TASK TO CARRY OUT: Look through the data below and extract, unchanged, the lines from the one that contains "Select the 30天 term for BTC 定期" to the one that contains "This screenshot has width=629, height=354.", both included.

EXTRACTED INFORMATION section start

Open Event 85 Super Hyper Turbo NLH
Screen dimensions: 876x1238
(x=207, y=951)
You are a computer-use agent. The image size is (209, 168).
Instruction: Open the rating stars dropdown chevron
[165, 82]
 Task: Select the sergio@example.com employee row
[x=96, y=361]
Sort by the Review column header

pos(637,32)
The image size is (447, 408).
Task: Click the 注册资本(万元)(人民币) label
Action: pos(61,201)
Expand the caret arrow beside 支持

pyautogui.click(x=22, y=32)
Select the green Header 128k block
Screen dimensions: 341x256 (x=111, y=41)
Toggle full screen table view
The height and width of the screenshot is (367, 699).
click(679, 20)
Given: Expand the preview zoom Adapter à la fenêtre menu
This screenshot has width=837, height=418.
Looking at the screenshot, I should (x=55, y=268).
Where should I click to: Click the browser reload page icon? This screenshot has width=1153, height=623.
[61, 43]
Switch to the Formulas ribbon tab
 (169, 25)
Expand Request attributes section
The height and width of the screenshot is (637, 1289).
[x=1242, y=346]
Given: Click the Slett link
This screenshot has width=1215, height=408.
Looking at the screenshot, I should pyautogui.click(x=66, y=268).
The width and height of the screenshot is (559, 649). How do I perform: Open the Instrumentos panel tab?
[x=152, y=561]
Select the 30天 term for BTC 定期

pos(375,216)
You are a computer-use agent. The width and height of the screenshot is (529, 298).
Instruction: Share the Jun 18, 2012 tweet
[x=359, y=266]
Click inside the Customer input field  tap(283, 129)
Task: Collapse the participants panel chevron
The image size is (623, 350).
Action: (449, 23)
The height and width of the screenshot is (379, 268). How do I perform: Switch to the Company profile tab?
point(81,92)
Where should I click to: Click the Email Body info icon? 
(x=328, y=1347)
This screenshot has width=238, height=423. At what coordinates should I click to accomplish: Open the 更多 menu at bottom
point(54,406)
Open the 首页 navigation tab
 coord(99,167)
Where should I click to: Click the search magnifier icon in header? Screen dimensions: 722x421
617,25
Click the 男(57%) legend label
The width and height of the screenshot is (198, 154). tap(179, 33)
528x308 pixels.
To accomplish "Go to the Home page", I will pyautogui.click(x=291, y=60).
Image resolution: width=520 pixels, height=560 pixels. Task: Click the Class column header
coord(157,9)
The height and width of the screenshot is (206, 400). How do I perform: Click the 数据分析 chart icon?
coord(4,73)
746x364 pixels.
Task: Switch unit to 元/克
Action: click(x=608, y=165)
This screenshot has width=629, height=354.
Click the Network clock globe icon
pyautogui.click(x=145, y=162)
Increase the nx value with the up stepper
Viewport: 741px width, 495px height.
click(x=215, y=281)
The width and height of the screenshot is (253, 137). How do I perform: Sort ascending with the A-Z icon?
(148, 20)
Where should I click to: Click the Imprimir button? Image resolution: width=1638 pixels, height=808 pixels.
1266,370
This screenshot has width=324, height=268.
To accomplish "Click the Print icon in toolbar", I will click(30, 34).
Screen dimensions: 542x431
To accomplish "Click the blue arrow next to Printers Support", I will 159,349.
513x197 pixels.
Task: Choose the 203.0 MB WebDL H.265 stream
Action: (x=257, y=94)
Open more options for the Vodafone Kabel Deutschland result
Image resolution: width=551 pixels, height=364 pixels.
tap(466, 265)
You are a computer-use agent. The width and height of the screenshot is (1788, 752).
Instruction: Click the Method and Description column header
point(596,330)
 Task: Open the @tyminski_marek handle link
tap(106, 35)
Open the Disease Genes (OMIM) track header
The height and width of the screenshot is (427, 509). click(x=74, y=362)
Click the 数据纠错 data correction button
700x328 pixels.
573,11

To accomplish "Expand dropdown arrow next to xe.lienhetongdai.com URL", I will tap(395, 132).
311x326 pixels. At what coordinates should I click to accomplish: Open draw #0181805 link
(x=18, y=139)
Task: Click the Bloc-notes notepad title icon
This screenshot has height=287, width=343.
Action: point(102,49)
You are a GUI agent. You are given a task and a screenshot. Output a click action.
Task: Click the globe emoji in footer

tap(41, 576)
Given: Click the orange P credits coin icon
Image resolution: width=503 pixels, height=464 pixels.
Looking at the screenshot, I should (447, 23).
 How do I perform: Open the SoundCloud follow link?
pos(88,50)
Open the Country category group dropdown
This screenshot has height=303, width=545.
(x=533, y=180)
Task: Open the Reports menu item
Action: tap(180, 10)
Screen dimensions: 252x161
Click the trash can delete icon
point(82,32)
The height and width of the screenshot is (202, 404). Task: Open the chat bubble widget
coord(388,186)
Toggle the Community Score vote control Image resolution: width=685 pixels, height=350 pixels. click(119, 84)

EXTRACTED INFORMATION section end

OUTPUT BELOW:
Select the 30天 term for BTC 定期

pos(375,216)
You are a computer-use agent. The width and height of the screenshot is (529, 298).
Instruction: Share the Jun 18, 2012 tweet
[x=359, y=266]
Click inside the Customer input field  tap(283, 129)
Task: Collapse the participants panel chevron
The image size is (623, 350).
Action: (449, 23)
The height and width of the screenshot is (379, 268). How do I perform: Switch to the Company profile tab?
point(81,92)
Where should I click to: Click the Email Body info icon? 
(x=328, y=1347)
This screenshot has width=238, height=423. At what coordinates should I click to accomplish: Open the 更多 menu at bottom
point(54,406)
Open the 首页 navigation tab
 coord(99,167)
Where should I click to: Click the search magnifier icon in header? Screen dimensions: 722x421
617,25
Click the 男(57%) legend label
The width and height of the screenshot is (198, 154). tap(179, 33)
528x308 pixels.
To accomplish "Go to the Home page", I will pyautogui.click(x=291, y=60).
Image resolution: width=520 pixels, height=560 pixels. Task: Click the Class column header
coord(157,9)
The height and width of the screenshot is (206, 400). How do I perform: Click the 数据分析 chart icon?
coord(4,73)
746x364 pixels.
Task: Switch unit to 元/克
Action: click(x=608, y=165)
This screenshot has width=629, height=354.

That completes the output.